The union says it has been negotiating a new agreement for more than five months, and that nurses have been working without a contract for weeks.

“Hospital executives have already driven nurses away from the bedside by their refusal to solve the crises of staffing and retention in our hospitals,” the union’s negotiating team said in a statement, adding that nurses were “understaffed and overworked.”

The walkout was expected to affect at least 13 hospitals around Minneapolis and neighboring St. Paul. Twin Cities Hospital Group, which oversees four hospitals where nurses are striking, said it had asked the nurses’ union to join them in mediation.

“A trained mediator can help parties focus on the key elements needed to move forward together. However, the nurses’ union has rejected all our requests for mediation,” the group said on its website.

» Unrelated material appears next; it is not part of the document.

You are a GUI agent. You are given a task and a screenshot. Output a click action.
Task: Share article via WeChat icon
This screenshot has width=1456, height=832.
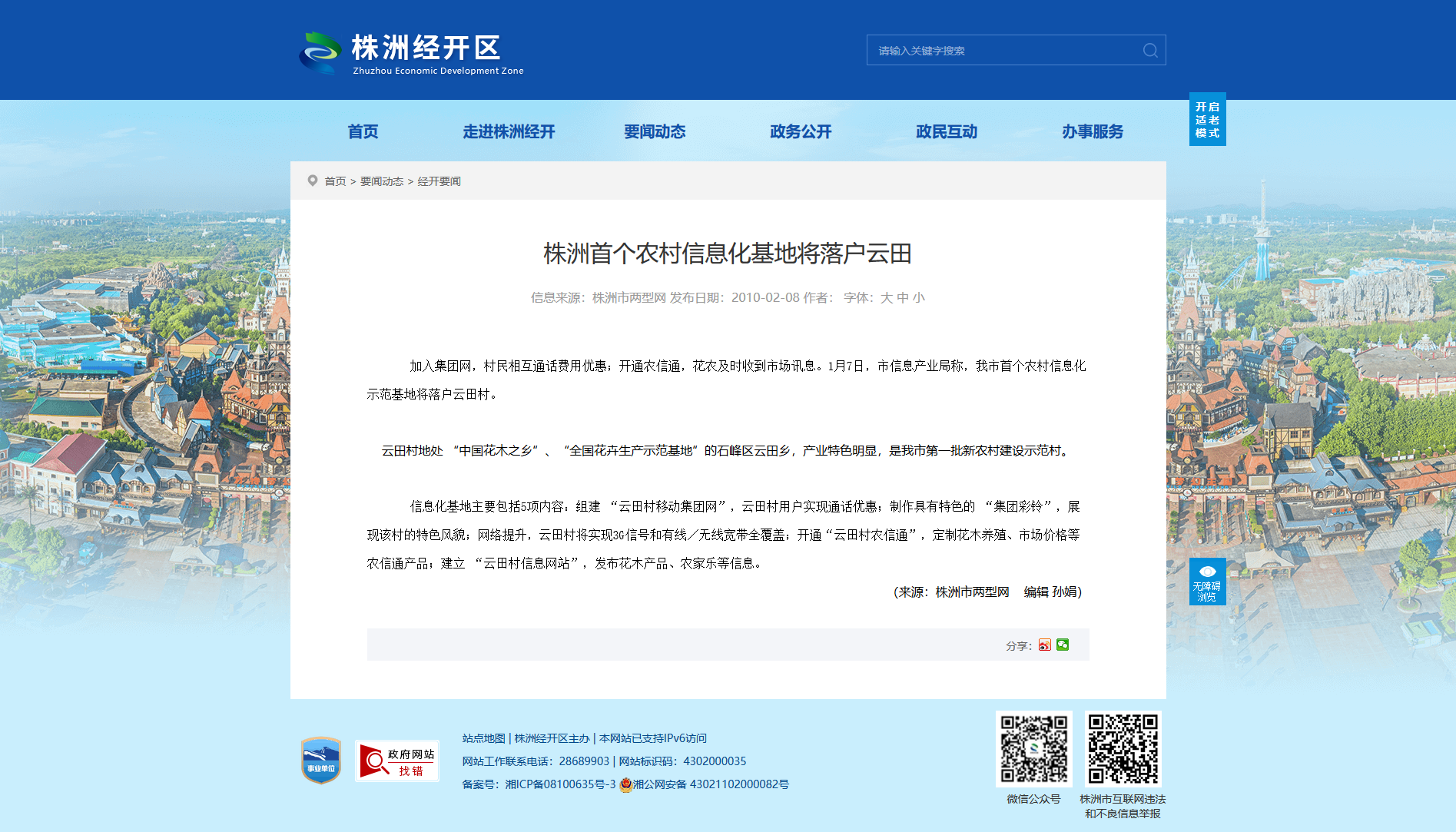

Allina Health, which owns four hospitals with striking nurses, said on its website it was making every effort to minimize disruptions to patient care. It said it had been planning for a strike for months.

The nurse strike has drawn support from U.S. lawmakers in Washington, including veteran Senator Bernie Sanders. “Nurses are the backbone of our health care system,” Sanders wrote on Twitter, calling for fair scheduling and higher wages.

According to the U.S. Bureau of Labor Statistics (BLS), employment in healthcare across the United States is still below pre-pandemic levels. Some 37,000 fewer people work in healthcare now than in February 2020, a Sept. 2 report from BLS said.